## [REQUIRED WORK]
Collect each line in the data below that contains the word "action", and copy those lines without changes.

## [SUPPLIED INFORMATION]
------------------------------------
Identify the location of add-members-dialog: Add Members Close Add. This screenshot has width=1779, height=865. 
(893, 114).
------------------------------------
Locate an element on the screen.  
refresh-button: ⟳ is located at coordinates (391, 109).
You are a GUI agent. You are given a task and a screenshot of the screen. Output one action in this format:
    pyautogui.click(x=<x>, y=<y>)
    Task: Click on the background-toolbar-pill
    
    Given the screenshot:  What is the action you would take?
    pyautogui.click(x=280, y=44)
------------------------------------
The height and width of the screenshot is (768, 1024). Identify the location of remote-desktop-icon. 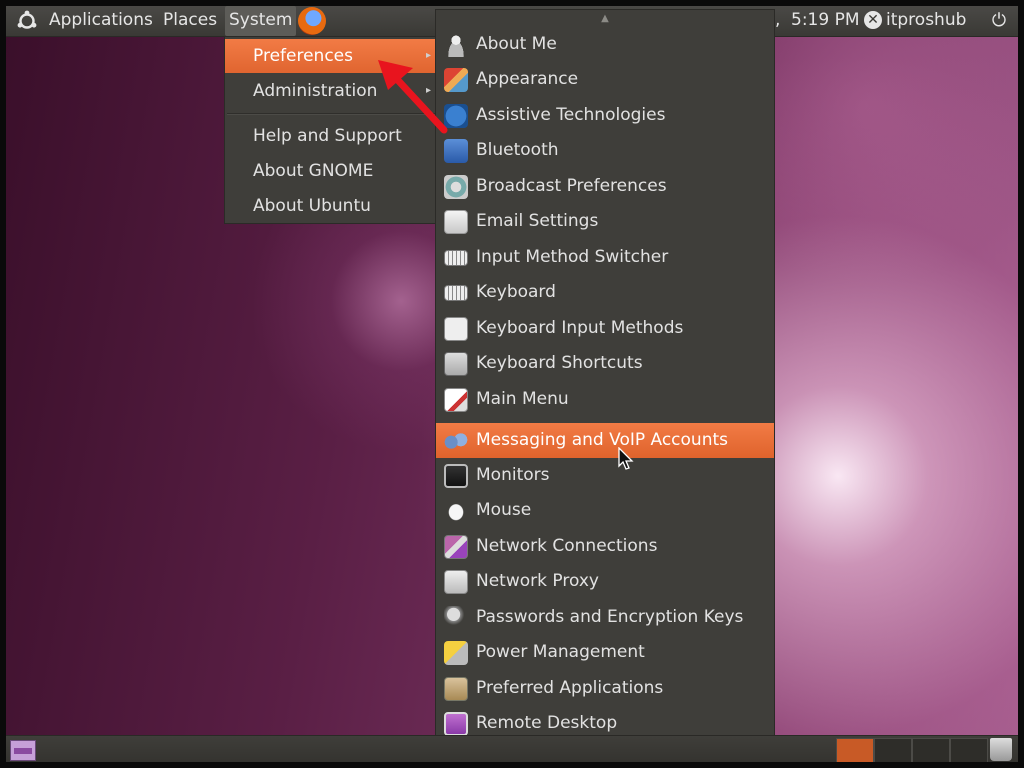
------------------------------------
## [RESPONSE BELOW]
You are a GUI agent. You are given a task and a screenshot of the screen. Output one action in this format:
    Given the screenshot:  What is the action you would take?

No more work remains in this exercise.